**CONSIGNE**
Réécrivez les lignes allant du début des données jusqu'à la ligne contenant « center [588, 76]. », celle-ci incluse, en remplaçant « screenshot » par « capture » sans rien modifier d'autre.

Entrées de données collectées
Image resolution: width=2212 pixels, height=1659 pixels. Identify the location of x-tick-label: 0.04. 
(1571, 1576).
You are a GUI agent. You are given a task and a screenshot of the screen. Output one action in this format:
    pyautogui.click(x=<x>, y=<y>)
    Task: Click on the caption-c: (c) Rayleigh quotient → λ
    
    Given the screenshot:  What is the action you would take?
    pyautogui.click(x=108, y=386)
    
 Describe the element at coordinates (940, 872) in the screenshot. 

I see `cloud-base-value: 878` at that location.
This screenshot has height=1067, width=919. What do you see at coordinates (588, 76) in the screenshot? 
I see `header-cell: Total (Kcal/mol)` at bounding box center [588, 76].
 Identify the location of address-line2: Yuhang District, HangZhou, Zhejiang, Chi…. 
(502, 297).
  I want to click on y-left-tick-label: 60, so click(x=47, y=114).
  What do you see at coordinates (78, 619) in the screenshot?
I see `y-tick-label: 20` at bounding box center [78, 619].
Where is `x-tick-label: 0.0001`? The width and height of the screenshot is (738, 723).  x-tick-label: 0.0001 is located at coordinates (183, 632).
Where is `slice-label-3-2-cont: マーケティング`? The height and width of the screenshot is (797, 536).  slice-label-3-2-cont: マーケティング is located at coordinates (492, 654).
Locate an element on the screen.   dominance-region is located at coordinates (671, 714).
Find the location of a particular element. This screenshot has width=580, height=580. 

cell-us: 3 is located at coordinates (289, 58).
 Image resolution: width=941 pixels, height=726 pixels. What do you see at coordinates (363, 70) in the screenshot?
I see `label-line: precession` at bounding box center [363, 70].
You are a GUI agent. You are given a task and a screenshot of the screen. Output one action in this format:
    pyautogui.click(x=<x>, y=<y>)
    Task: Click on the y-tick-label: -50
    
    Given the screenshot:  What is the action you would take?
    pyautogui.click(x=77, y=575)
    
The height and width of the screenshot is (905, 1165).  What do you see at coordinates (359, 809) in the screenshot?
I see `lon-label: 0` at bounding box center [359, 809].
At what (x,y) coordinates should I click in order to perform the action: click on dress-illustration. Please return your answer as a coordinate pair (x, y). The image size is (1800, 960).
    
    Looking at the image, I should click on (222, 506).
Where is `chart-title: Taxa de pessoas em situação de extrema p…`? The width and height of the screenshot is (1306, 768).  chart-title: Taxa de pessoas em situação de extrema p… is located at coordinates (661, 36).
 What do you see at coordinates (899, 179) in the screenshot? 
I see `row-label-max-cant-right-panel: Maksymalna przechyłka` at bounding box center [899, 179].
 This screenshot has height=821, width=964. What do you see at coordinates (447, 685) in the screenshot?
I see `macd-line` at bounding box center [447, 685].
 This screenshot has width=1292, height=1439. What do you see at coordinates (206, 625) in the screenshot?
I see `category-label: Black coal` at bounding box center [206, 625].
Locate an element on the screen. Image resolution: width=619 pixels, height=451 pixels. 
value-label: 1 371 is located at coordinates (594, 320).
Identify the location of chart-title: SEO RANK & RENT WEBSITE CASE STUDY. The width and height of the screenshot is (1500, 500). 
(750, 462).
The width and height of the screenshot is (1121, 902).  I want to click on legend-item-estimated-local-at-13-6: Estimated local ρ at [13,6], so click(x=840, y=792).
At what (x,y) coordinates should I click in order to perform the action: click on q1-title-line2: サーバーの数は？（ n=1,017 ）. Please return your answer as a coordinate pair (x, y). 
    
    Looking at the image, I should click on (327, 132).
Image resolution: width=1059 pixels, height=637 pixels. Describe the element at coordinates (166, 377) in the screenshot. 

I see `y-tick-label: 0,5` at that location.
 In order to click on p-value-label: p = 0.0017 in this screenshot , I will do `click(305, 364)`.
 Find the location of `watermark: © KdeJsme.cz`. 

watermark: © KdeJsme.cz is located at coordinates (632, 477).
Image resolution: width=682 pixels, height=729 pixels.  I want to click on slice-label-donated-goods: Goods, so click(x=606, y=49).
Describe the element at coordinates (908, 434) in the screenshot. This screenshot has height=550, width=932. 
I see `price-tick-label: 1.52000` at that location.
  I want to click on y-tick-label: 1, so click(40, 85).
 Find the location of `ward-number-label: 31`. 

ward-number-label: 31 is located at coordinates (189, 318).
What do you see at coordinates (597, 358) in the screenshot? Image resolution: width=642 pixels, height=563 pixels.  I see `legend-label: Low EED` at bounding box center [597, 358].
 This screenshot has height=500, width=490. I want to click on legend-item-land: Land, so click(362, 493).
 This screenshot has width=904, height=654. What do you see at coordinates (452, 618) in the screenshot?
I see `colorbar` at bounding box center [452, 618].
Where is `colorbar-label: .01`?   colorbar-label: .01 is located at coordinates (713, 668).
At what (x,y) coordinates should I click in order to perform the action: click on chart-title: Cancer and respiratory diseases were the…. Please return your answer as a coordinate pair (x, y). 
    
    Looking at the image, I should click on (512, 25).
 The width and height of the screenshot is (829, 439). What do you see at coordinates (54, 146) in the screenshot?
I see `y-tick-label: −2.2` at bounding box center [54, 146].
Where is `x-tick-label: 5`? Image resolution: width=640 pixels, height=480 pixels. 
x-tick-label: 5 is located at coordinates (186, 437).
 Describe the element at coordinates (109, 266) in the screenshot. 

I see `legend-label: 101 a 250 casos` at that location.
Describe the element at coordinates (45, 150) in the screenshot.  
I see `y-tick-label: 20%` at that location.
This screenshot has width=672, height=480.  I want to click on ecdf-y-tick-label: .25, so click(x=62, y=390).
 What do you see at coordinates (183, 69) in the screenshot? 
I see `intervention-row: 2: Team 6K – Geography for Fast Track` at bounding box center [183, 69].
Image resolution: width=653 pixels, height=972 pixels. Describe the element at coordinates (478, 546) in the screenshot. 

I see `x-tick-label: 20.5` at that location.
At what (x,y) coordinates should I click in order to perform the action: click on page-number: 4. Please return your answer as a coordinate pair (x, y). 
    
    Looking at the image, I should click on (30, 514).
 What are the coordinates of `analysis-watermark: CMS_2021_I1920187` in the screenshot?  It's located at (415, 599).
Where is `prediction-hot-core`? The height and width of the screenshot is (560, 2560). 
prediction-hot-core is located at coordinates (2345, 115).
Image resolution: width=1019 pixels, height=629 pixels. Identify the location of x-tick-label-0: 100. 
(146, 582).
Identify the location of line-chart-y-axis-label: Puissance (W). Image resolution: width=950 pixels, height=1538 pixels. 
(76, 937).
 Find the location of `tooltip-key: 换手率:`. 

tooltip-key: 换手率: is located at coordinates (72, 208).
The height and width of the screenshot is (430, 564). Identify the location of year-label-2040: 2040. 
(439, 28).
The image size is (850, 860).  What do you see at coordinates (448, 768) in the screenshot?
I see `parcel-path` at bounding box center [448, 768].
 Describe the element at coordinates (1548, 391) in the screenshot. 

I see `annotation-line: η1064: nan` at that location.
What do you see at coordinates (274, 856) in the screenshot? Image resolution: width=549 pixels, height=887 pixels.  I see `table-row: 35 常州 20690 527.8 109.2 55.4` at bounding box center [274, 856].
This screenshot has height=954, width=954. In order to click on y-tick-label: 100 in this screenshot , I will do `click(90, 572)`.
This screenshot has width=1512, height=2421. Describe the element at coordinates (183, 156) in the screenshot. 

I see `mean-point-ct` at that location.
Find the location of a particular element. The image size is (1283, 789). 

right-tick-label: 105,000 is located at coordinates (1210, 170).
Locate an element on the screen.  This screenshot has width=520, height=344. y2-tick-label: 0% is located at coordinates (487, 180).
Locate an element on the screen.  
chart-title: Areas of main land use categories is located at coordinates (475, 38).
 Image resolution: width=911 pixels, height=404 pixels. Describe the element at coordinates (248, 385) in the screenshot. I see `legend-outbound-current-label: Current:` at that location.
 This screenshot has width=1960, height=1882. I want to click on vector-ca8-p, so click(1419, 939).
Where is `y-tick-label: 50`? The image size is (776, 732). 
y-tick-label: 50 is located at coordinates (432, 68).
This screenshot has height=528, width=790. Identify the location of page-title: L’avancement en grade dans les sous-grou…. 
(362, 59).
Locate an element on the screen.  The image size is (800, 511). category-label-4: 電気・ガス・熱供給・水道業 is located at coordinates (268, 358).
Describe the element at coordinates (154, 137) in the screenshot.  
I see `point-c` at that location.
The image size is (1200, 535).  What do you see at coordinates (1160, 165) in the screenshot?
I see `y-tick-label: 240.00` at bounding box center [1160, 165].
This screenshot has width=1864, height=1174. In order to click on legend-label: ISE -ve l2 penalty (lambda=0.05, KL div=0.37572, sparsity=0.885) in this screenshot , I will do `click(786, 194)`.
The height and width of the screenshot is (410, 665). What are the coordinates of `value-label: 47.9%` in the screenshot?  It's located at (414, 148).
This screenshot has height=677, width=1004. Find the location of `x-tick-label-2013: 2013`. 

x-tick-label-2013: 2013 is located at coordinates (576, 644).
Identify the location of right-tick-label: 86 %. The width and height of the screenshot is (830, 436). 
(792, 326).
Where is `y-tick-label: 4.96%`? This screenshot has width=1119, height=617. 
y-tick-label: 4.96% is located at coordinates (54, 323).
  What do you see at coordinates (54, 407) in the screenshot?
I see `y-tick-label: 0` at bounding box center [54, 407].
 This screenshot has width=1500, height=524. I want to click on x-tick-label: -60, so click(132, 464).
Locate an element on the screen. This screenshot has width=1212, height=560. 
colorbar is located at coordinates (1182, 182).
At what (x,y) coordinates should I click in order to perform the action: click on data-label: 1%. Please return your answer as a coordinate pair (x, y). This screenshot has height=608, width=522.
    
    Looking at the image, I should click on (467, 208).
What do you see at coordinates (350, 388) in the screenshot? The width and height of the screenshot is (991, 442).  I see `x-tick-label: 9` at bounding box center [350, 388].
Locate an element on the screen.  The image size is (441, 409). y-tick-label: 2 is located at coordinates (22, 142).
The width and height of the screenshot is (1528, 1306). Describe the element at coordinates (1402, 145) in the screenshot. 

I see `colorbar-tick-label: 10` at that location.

**RÉSULTAT OBTENU**
Image resolution: width=2212 pixels, height=1659 pixels. Identify the location of x-tick-label: 0.04. 
(1571, 1576).
You are a GUI agent. You are given a task and a capture of the screen. Output one action in this format:
    pyautogui.click(x=<x>, y=<y>)
    Task: Click on the caption-c: (c) Rayleigh quotient → λ
    
    Given the capture:  What is the action you would take?
    pyautogui.click(x=108, y=386)
    
 Describe the element at coordinates (940, 872) in the capture. 

I see `cloud-base-value: 878` at that location.
This capture has height=1067, width=919. What do you see at coordinates (588, 76) in the capture? 
I see `header-cell: Total (Kcal/mol)` at bounding box center [588, 76].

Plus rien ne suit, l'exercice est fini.